Two nights after allowing a soft game-tying goal to Joel Ward, Murray was steady throughout to put the Penguins one win from skating off with their fourth Stanley Cup in franchise history. They can do it at home in Game 5 on Friday morning (Hong Kong time).

“Just keep doing what we’re doing. Obviously we know what’s at stake,” Penguins captain Sidney Crosby said. “We don’t have to change a thing, just keep playing the same way we’re playing and the results will take care of themselves.”

The Sharks were unable to build on their first win in the final, allowing the first goal for the fourth straight game and going more than nine minutes without a shot on goal during one stretch of the second period. San Jose will need to win in Pittsburgh to give its loyal fans who waited 25 years to watch the Stanley Cup Final in the Bay Area another home game.

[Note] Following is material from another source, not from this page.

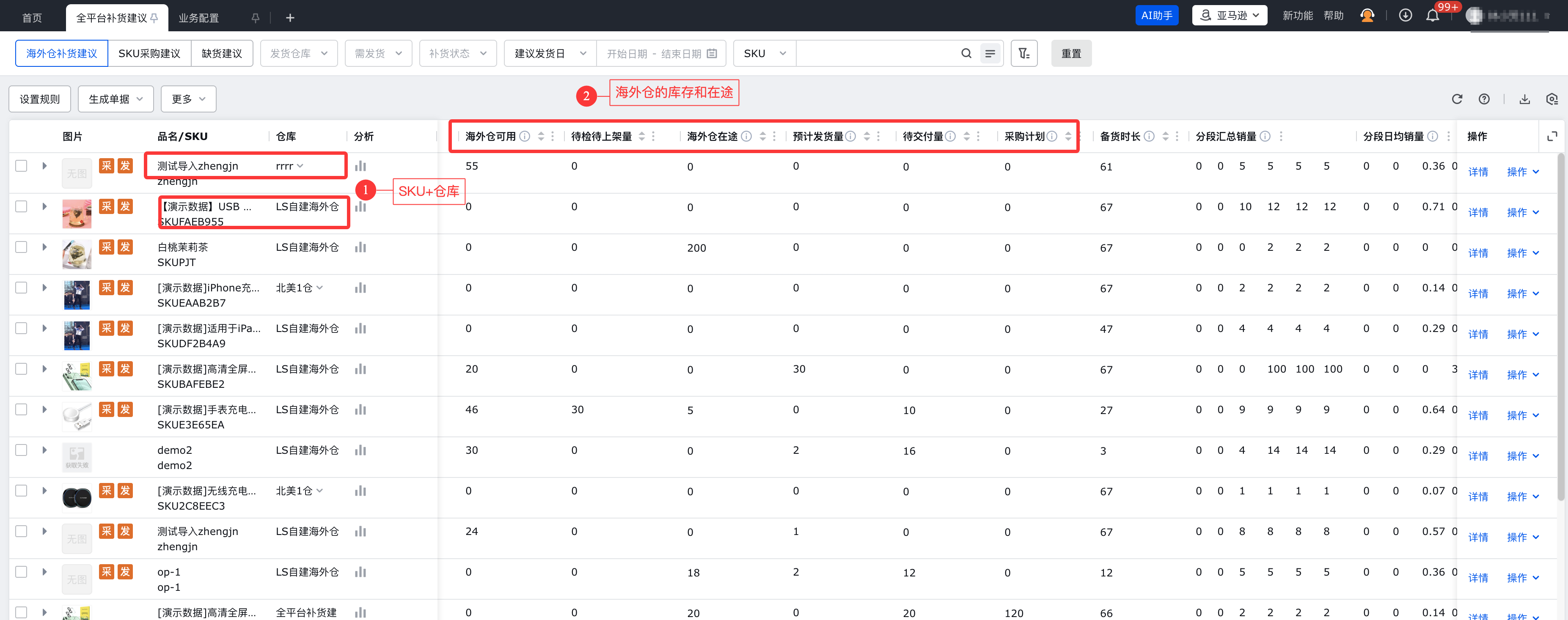The image size is (1568, 620).
Task: Expand the row for SKUEAAB2B7
Action: (44, 287)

Melker Karlsson scored the lone goal and Martin Jones made 17 saves for San Jose.

The story for the Penguins after their 3-2 overtime loss in Game 3 was how to get Malkin going after a slow start to the series. And how would the rookie Murray respond after giving up the soft goal to Ward and the winner to Joonas Donskoi.

Both passed with flying colours.

Malkin was energised from the start, helping setting up the first goal and then tapping in the second off a feed from Phil Kessel for Pittsburgh’s first power-play goal of the series.

“You try to just stay with it. You just try to make sure you execute,” Crosby said. “We had a really good first one, generated a lot of chances. I think that built some confidence. We got a great play from Phil and Geno there to get us a big goal.”

Murray wasn’t tested often early and went nearly the first half of the second period without facing a single shot. But the Sharks made a strong push after that, and he robbed Logan Couture, who was left all alone in the slot after a turnover by Kris Letang late in the second.

Murray then stopped Patrick Marleau on a breakaway and saved a one-timer by Joe Pavelski early in the third before allowing his first goal. Karlsson beat him on a rebound of Brenden Dillon’s point shot with 11:53 to play.

But Murray didn’t flinch and came up big again against Pavelski to preserve the lead, keeping the NHL’s leading goal scorer this postseason without a point in the final.

Fehr provided the insurance when he beat Jones on an odd-man rush with 2:02 to play.

Murray was helped by a strong penalty kill that thwarted two chances from San Jose’s potent power-play, and once again never trailed in the game. The Penguins have not played from behind for a span of 435:56 since a Game 4 loss to Tampa Bay in the Eastern Conference final. Pittsburgh’s only two losses since came in overtime games they didn’t trail until the final goal.

The Sharks came out strong to open the game but still trailed after one. Murray made good saves on Pavelski, Joe Thornton and Brent Burns, and Pittsburgh capitalized on a poor line change by San Jose.

Malkin started the play with a nice feed to Kessel, whose big shot was turned aside by Jones. But Cole got the rebound all alone on the other side and fired it past a diving Jones for his first career playoff goal.